Directive —
Copy the pancake forum post below word for word, keeping every character and line break the same.

Start Document

For the temperature of the pan, look at the recipe below, the simple water test will tell you when it's right. If it's too low, you'll have to cook them so long they'll dry out. If too high, they;ll burn and be wet inside.

There are other recipes on this forum for pancakes, you can do the search on this site - a recent one had home made pancake mix in the title I believe and the posters are reliable.

But here is one i've used with good results, adapted from an old betty crocker cookbook.

End Document
Start Data section

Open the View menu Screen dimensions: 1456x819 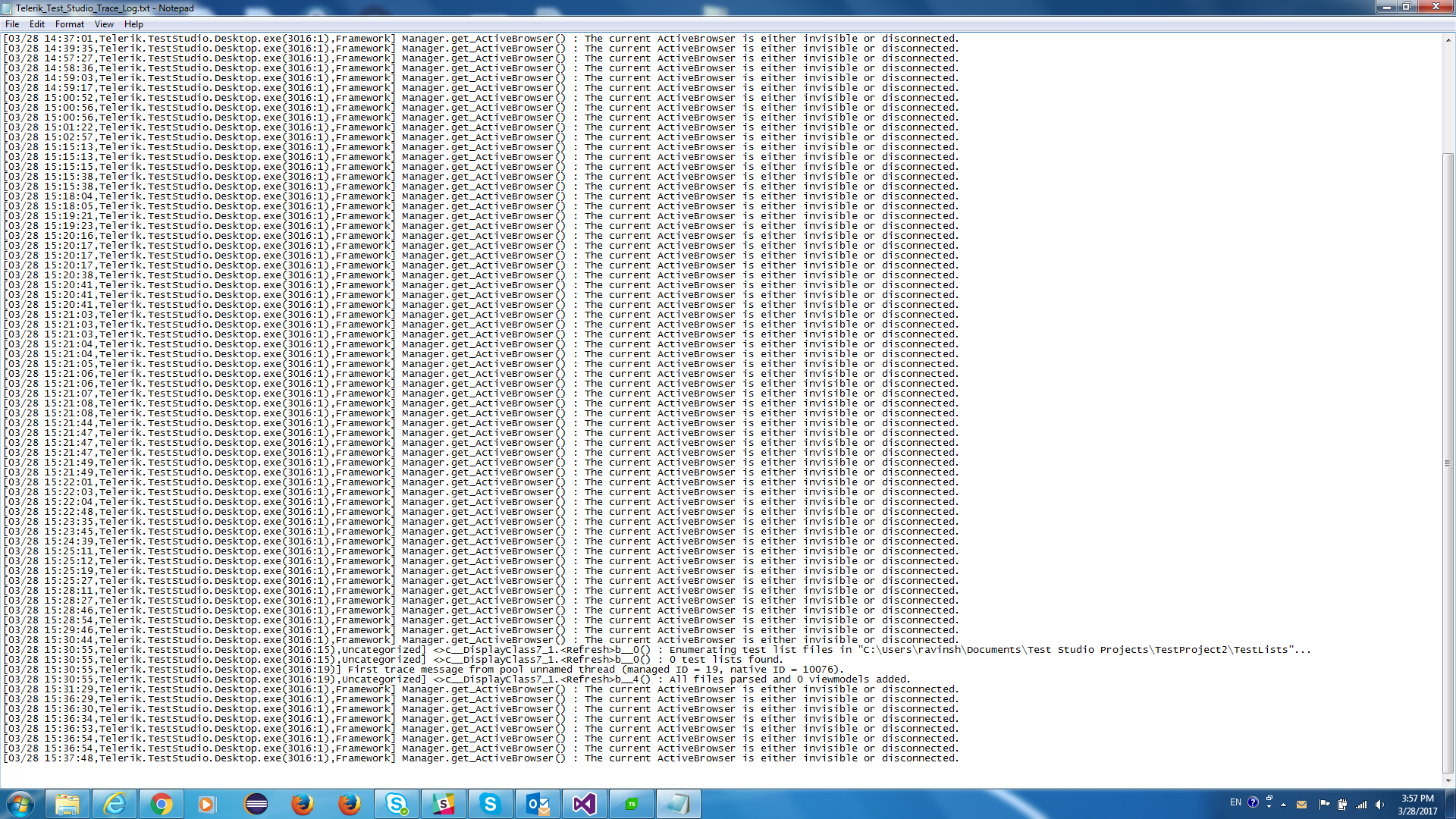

End Data section

Worked answer —
For the temperature of the pan, look at the recipe below, the simple water test will tell you when it's right. If it's too low, you'll have to cook them so long they'll dry out. If too high, they;ll burn and be wet inside.

There are other recipes on this forum for pancakes, you can do the search on this site - a recent one had home made pancake mix in the title I believe and the posters are reliable.

But here is one i've used with good results, adapted from an old betty crocker cookbook.